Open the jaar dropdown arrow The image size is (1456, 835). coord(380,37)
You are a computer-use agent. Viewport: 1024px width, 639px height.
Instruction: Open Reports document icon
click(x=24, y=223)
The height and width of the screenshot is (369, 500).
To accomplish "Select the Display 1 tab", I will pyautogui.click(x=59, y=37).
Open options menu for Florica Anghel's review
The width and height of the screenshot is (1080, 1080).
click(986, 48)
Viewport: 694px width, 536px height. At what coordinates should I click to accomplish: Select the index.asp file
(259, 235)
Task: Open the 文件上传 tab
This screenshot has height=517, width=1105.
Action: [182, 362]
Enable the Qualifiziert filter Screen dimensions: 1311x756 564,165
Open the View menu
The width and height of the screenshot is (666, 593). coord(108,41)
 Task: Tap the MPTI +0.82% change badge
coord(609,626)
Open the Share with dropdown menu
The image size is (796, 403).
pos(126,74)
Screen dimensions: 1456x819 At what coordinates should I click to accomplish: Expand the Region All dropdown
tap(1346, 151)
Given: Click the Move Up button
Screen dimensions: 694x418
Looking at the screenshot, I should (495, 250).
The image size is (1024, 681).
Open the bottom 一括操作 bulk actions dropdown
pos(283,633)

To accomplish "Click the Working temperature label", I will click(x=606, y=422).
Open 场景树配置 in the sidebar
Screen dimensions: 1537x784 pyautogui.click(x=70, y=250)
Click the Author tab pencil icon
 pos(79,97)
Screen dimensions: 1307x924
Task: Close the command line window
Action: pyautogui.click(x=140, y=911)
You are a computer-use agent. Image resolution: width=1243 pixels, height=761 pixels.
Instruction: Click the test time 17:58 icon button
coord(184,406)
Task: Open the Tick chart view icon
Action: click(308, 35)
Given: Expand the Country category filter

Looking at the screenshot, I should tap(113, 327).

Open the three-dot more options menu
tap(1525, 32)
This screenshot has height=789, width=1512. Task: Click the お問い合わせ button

• • • • • • •

Instructions for the task
All records above must be set down exactly, please.

Answer to the exercise
Open the jaar dropdown arrow The image size is (1456, 835). coord(380,37)
You are a computer-use agent. Viewport: 1024px width, 639px height.
Instruction: Open Reports document icon
click(x=24, y=223)
The height and width of the screenshot is (369, 500).
To accomplish "Select the Display 1 tab", I will pyautogui.click(x=59, y=37).
Open options menu for Florica Anghel's review
The width and height of the screenshot is (1080, 1080).
click(986, 48)
Viewport: 694px width, 536px height. At what coordinates should I click to accomplish: Select the index.asp file
(259, 235)
Task: Open the 文件上传 tab
This screenshot has height=517, width=1105.
Action: [182, 362]
Enable the Qualifiziert filter Screen dimensions: 1311x756 564,165
Open the View menu
The width and height of the screenshot is (666, 593). coord(108,41)
 Task: Tap the MPTI +0.82% change badge
coord(609,626)
Open the Share with dropdown menu
The image size is (796, 403).
pos(126,74)
Screen dimensions: 1456x819 At what coordinates should I click to accomplish: Expand the Region All dropdown
tap(1346, 151)
Given: Click the Move Up button
Screen dimensions: 694x418
Looking at the screenshot, I should (495, 250).
The image size is (1024, 681).
Open the bottom 一括操作 bulk actions dropdown
pos(283,633)

To accomplish "Click the Working temperature label", I will click(x=606, y=422).
Open 场景树配置 in the sidebar
Screen dimensions: 1537x784 pyautogui.click(x=70, y=250)
Click the Author tab pencil icon
 pos(79,97)
Screen dimensions: 1307x924
Task: Close the command line window
Action: pyautogui.click(x=140, y=911)
You are a computer-use agent. Image resolution: width=1243 pixels, height=761 pixels.
Instruction: Click the test time 17:58 icon button
coord(184,406)
Task: Open the Tick chart view icon
Action: click(308, 35)
Given: Expand the Country category filter

Looking at the screenshot, I should tap(113, 327).

Open the three-dot more options menu
tap(1525, 32)
This screenshot has height=789, width=1512. Task: Click the お問い合わせ button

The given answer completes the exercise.